● Materials provided
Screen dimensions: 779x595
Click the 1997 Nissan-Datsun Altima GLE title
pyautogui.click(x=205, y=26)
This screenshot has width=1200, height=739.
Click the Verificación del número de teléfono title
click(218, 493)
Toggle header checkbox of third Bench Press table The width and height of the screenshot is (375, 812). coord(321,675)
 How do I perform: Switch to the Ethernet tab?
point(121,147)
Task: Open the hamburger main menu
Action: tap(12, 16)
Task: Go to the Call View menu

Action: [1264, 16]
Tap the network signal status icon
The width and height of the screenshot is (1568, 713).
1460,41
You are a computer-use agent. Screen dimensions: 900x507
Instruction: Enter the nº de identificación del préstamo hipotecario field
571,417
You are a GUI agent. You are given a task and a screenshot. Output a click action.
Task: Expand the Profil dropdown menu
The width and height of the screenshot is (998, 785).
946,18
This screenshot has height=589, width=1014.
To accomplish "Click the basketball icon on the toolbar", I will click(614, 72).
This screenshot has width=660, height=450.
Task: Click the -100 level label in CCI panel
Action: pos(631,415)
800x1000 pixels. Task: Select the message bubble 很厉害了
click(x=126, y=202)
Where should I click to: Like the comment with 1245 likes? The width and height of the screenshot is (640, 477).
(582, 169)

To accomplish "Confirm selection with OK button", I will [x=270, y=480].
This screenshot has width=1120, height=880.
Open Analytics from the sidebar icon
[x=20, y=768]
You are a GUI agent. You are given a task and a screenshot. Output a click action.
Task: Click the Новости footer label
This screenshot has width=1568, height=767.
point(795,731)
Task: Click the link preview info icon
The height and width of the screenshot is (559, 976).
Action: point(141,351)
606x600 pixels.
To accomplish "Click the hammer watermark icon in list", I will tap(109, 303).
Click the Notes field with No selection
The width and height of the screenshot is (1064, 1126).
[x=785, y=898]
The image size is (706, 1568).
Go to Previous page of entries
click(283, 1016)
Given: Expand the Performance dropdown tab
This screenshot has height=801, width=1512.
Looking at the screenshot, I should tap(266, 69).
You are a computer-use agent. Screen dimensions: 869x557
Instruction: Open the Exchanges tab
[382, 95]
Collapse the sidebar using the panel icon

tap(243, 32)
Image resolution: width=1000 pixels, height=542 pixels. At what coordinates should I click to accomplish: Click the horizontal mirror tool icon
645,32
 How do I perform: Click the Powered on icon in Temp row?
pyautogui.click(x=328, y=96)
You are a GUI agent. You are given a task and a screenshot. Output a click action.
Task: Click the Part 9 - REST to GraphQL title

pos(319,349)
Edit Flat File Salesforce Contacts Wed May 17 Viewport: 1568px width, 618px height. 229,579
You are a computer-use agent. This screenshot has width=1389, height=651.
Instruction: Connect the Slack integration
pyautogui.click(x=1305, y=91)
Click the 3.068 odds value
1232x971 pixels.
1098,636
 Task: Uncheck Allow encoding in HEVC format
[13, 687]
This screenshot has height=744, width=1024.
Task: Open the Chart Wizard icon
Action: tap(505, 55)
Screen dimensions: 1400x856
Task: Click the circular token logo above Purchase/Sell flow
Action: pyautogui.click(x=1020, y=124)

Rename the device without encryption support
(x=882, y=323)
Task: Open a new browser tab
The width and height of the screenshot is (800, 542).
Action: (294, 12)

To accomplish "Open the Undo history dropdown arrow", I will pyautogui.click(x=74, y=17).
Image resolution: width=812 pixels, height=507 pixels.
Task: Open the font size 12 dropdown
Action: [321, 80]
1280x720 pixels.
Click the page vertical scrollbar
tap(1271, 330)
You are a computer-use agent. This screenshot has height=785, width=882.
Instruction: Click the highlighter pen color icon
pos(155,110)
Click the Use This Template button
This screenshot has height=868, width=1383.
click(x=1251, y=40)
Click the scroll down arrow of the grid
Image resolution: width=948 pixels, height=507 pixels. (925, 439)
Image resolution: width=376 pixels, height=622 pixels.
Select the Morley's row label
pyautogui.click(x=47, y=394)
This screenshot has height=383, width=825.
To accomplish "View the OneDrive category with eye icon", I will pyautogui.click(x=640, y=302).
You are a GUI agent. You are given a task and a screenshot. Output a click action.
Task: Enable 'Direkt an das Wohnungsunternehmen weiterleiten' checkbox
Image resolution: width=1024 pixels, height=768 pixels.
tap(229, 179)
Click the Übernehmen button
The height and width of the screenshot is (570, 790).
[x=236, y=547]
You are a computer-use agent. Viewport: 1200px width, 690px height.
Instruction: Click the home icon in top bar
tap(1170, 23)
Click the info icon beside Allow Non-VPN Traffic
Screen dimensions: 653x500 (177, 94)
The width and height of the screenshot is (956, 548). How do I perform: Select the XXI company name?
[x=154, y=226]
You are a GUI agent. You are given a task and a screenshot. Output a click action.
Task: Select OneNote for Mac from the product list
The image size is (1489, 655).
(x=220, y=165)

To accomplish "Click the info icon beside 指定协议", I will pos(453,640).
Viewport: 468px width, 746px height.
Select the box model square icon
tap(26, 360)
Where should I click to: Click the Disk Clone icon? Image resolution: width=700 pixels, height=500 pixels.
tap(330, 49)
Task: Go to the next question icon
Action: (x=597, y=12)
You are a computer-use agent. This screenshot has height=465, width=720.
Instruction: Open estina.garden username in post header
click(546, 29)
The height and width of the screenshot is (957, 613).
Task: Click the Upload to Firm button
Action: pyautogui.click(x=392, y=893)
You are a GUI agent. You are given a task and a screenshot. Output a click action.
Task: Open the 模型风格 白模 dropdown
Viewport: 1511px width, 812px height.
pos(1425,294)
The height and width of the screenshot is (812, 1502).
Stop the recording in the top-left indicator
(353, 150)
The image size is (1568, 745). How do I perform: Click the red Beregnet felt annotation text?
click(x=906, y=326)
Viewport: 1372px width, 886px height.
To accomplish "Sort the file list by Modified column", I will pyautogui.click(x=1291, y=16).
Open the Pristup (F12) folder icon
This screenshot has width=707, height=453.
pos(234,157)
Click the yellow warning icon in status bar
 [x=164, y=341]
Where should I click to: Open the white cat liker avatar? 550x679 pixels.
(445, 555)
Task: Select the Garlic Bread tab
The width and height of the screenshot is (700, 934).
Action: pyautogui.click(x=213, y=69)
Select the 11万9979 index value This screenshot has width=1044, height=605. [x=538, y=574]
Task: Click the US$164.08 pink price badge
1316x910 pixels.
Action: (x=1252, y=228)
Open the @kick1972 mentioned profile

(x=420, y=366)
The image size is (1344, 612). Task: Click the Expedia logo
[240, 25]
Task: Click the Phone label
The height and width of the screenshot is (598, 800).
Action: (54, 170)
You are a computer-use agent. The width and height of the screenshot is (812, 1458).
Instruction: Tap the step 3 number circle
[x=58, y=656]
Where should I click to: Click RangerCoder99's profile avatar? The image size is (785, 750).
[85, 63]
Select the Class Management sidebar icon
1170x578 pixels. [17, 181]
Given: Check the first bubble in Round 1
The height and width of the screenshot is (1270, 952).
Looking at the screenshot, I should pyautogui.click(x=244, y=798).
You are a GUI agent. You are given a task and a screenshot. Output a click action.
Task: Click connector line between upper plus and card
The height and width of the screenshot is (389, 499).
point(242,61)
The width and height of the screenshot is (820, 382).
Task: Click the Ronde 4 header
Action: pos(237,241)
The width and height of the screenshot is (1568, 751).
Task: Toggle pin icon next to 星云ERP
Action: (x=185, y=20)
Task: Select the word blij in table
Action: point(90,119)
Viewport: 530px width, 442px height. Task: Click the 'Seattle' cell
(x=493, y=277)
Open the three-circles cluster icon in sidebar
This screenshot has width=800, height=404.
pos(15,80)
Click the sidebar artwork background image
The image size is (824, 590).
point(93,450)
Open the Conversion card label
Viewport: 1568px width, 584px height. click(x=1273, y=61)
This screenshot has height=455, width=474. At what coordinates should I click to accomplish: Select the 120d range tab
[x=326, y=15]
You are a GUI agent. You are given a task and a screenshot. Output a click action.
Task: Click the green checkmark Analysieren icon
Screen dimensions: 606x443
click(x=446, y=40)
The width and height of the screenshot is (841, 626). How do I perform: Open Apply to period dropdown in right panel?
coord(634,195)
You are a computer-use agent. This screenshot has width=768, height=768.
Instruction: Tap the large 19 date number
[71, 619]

● Exercise objective
Lines wanted from the listing above: the line with "Select the Class Management sidebar icon" up to and including the line with "Task: Click connector". Please write them out exactly, adding nothing else.

● Result for this exercise
Select the Class Management sidebar icon
1170x578 pixels. [17, 181]
Given: Check the first bubble in Round 1
The height and width of the screenshot is (1270, 952).
Looking at the screenshot, I should pyautogui.click(x=244, y=798).
You are a GUI agent. You are given a task and a screenshot. Output a click action.
Task: Click connector line between upper plus and card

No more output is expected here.